Personal information
- Full name: Arthur Knight Wallis
- Born: 4 January 1868 Donnycarney, Ireland
- Died: 27 November 1905 (aged 37) Dublin, Ireland
- Batting: Unknown
- Bowling: Right-arm slow

Domestic team information
- 1895: Dublin University

Career statistics
| Competition | First-class |
| Matches | 3 |
| Runs scored | 7 |
| Batting average | 2.33 |
| 100s/50s | –/– |
| Top score | 5* |
| Balls bowled | 465 |
| Wickets | 6 |
| Bowling average | 53.16 |
| 5 wickets in innings | – |
| 10 wickets in match | – |
| Best bowling | 3/110 |
| Catches/stumpings | 1/– |
- Source: Cricinfo, 22 October 2018

= Arthur Wallis (sportsman) =

Irish cricketer and rugby union player

Arthur Knight Wallis (4 January 1868 - 27 November 1905) was an Irish first-class cricketer and rugby union international.

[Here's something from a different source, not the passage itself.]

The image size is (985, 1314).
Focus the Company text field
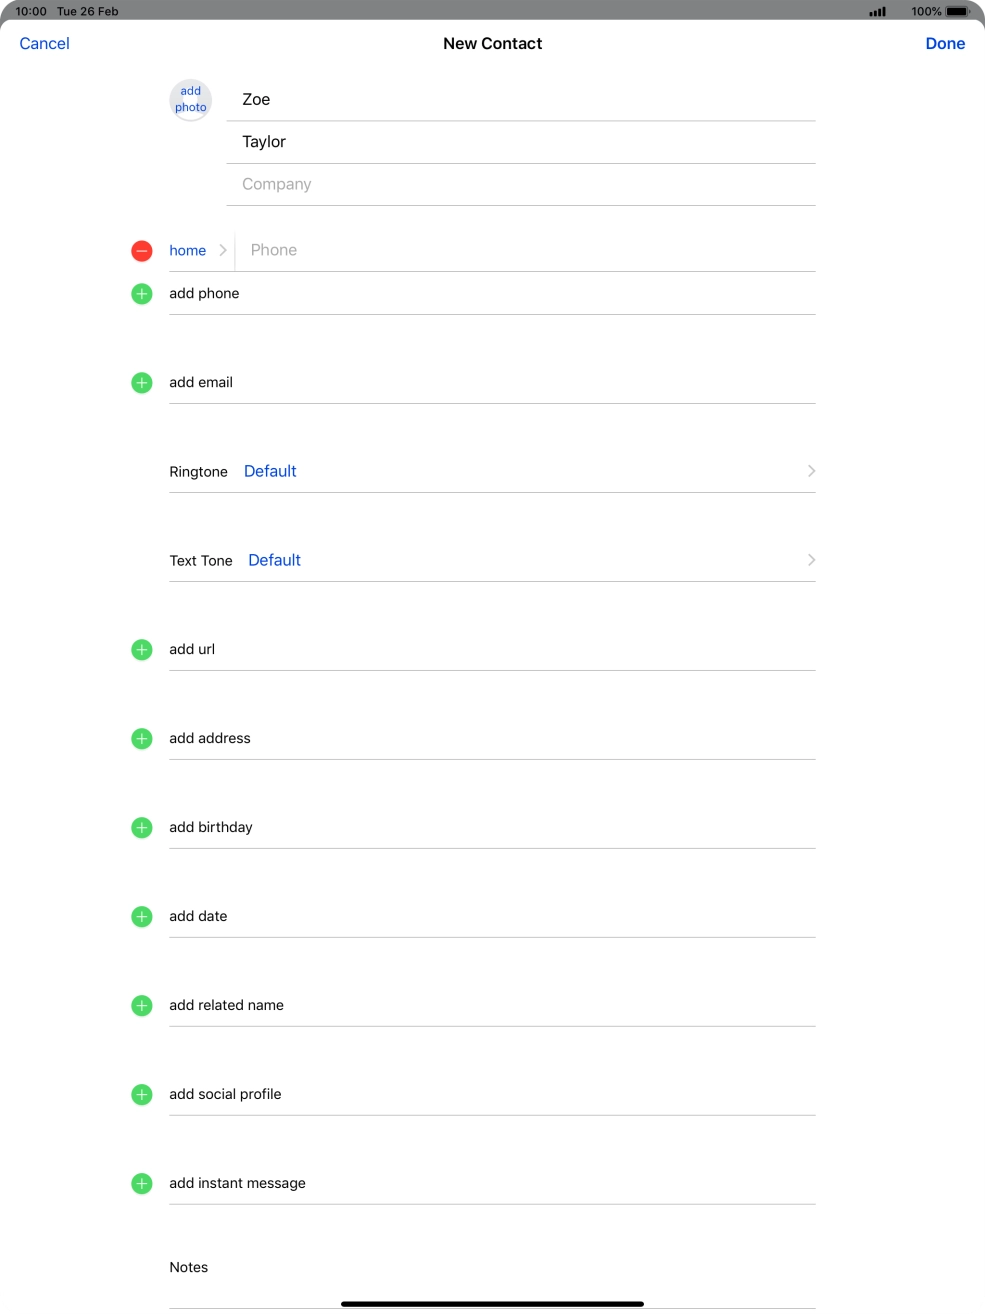click(x=520, y=185)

Born in the Dublin suburb of Donnycarney, Wallis studied medicine at Trinity College, Dublin. While studying at Trinity, he played rugby for Dublin University Football Club and won five Test caps for Ireland in the 1892 Home Nations Championship and the 1893 Home Nations Championship. He also played first-class cricket for Dublin University during their 1895 tour of England, debuting against Cambridge University at Fenner's. He played a further first-class match on the tour against Leicestershire at Leicester, before making a third and final first-class appearance in 1895 against Cambridge University at College Park, Dublin. As a bowler, he took 6 wickets across his three matches, with best innings figures of 3/110. He worked as a doctor in Dublin, where he died in November 1905. His brother, William Wallis, and nephew, Tommy Wallis, also played international rugby for Ireland.